Sergey Nivens - Fotolia
Many of the machine and deep learning services available in the cloud are based on the same common algorithms and neural networks that arose from academia. And while cloud providers, including Amazon, have made these technologies more accessible to the enterprise, IT teams still need a basic understanding of data science tools before they use them.
Kaggle, a data science and machine learning technology provider, issued a survey to 16,807 IT professionals who work with deep learning. It asked 290 questions pertaining to job skills, salary, work benefits and more.
Let's take a look at this raw survey data as the basis for a simple data science experiment -- though, you can use any data set for this type of work. The Kaggle data is far too large to load into a spreadsheet, unless your computer has lots of memory. And even if you could do that, you could not ask specific questions as you could with data science tools.
Databases are a better fit for this type of task, and below is all the code and instructions you need to conduct a data science project on this survey data. You just pick from any of the fields in the schema and change the questions to what interests you.
Dig into this data science experiment
Let's use Apache Spark and Databricks to convert a CSV file into a data frame, which is similar to an SQL table.

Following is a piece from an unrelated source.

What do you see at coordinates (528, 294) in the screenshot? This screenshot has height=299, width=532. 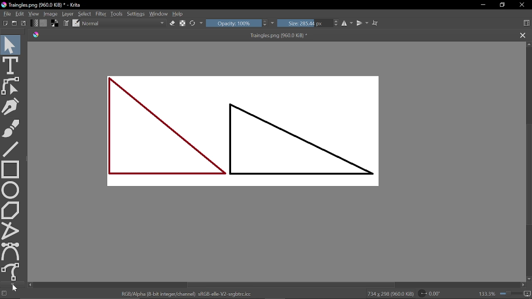 I see `Zoom` at bounding box center [528, 294].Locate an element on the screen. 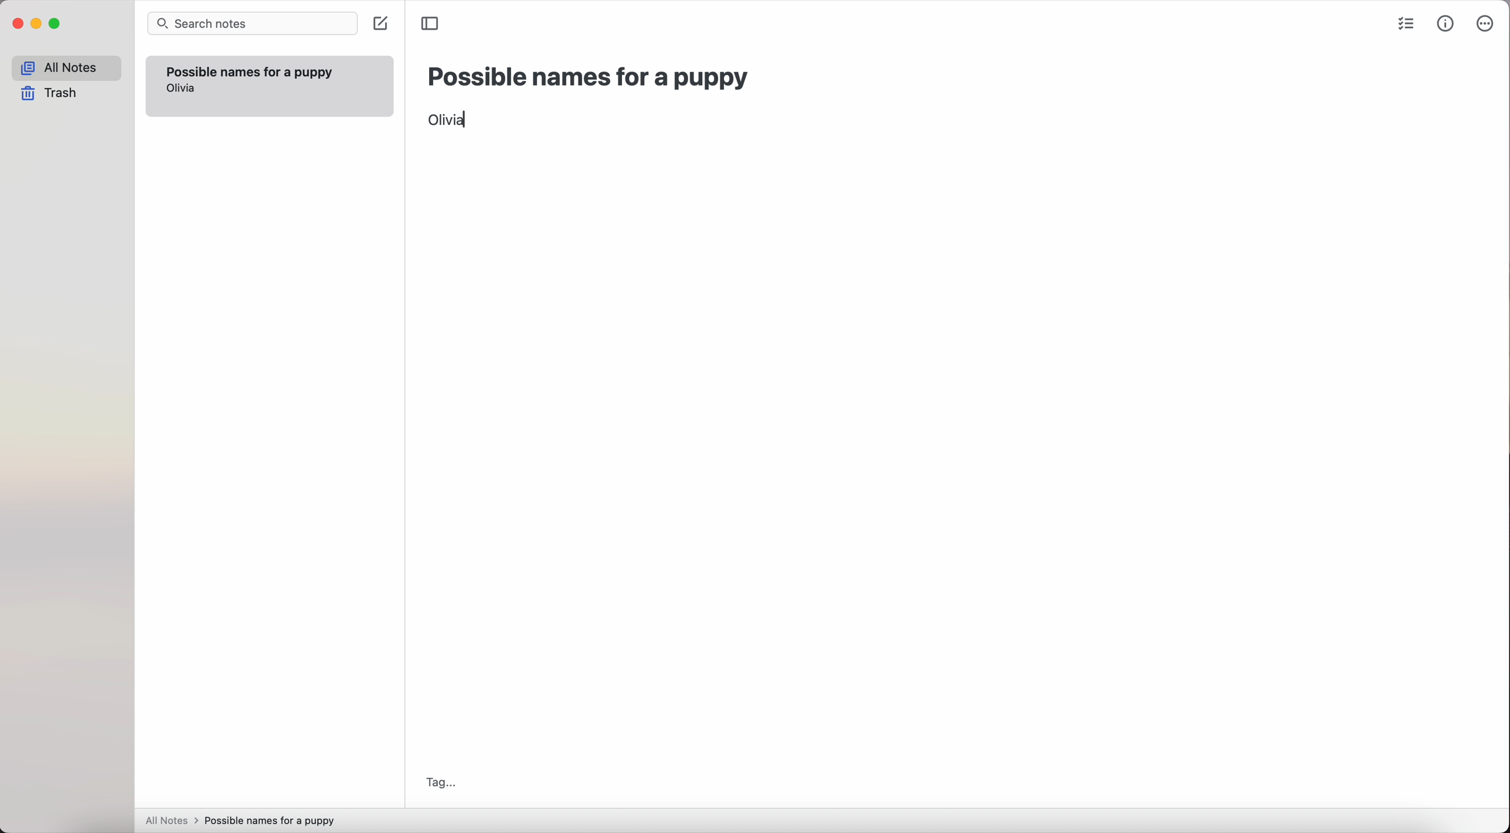  all notes is located at coordinates (66, 68).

It's easier to work with this type of data structure, as almost every programmer understands SQL.
Follow these instructions to install Spark, Databricks and the Kaggle data. These commands are for Linux, but the commands for Mac will be the same. For Windows, follow the instructions of each individual product vendor. However, most data scientists don't use Windows because it doesn't have all the built-in command-line tools that programmers use.
These instructions are for Spark version 2.1.1, which was built with Scala version 2.11.8. If you want to use a different version of Spark, you need to use a different version of Databricks.

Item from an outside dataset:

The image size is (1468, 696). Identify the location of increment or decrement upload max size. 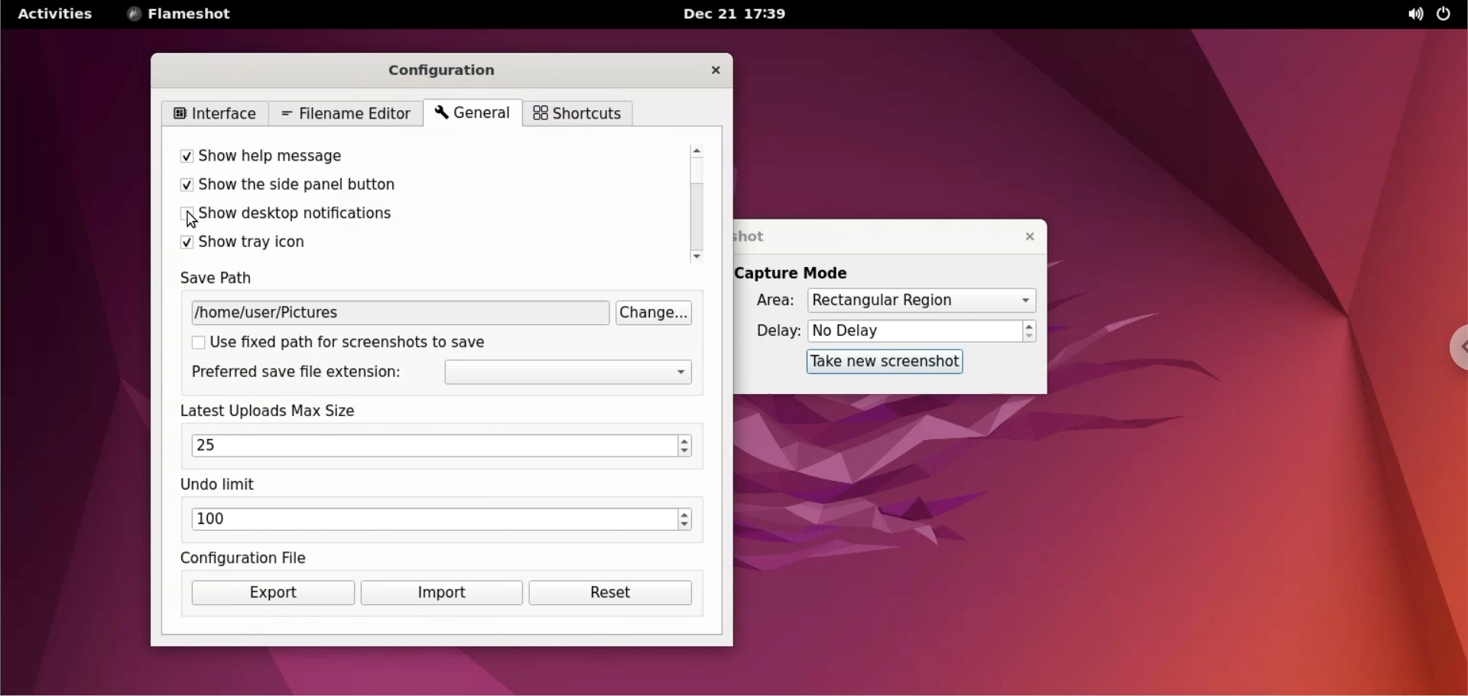
(685, 446).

sudo mkdir /usr/share/spark
sudo wget https://archive.apache.org/dist/spark/spark-2.1.1/spark-2.1.1-bin-hadoop2.7.tgz
sudo tar xvfz spark-2.1.1-bin-hadoop2.7.tgz
Now, download and unzip the data from Kaggle:
Then, download the Databricks JAR file:
Next, you want to run the Spark Scala shell, but first, load the Databricks CSV file parser. Copy the Databricks JAR file and Kaggle data to the same directory so that, when you run the spark-shell command below, you do not need to give it any path directives to tell it where to look for either one.

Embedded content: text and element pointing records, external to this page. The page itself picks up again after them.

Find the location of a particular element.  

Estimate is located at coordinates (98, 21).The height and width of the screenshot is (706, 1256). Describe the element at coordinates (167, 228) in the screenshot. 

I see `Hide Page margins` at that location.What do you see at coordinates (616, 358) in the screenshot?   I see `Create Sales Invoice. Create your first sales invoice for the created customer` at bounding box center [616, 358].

spark-shell --packages com.databricks:spark-csv_2.11:1.5.0
Copy and paste the following code right into the Spark command-line shell. It only takes three lines of code to read the multipleChoiceResponses.csv text file into the data frame.
val sqlContext = new SQLContext(sc)
val df = sqlContext.read.format("com.databricks.spark.csv").option("header", "true").option("inferSchema", "true").load("multipleChoiceResponses.csv")
Now that we've set up this data science experiment, you can run queries with select(), show() and other data frame commands. Below, we see that the average salary for people working in data science is $70,787 via the mean() data frame function.
You can also show the survey participants' college area of study. Add an integer value, like 3,000, to show() -- otherwise, it will only show the first 20 results. We use groupBy() and count() to collect and count common values, which enables us to see that 2,200 data scientists studied mathematics. Consequently, many programmers struggle with machine learning, and it helps to have knowledge of multivariable calculus, linear algebra and statistics.
You can also sort which computer programming language you should learn first. Python is the most popular language. Spark is written in Scala, another helpful language to learn. While Scala is far more complicated than Python, many programmers write in Scala because it is a functional language -- meaning it is written like math equations.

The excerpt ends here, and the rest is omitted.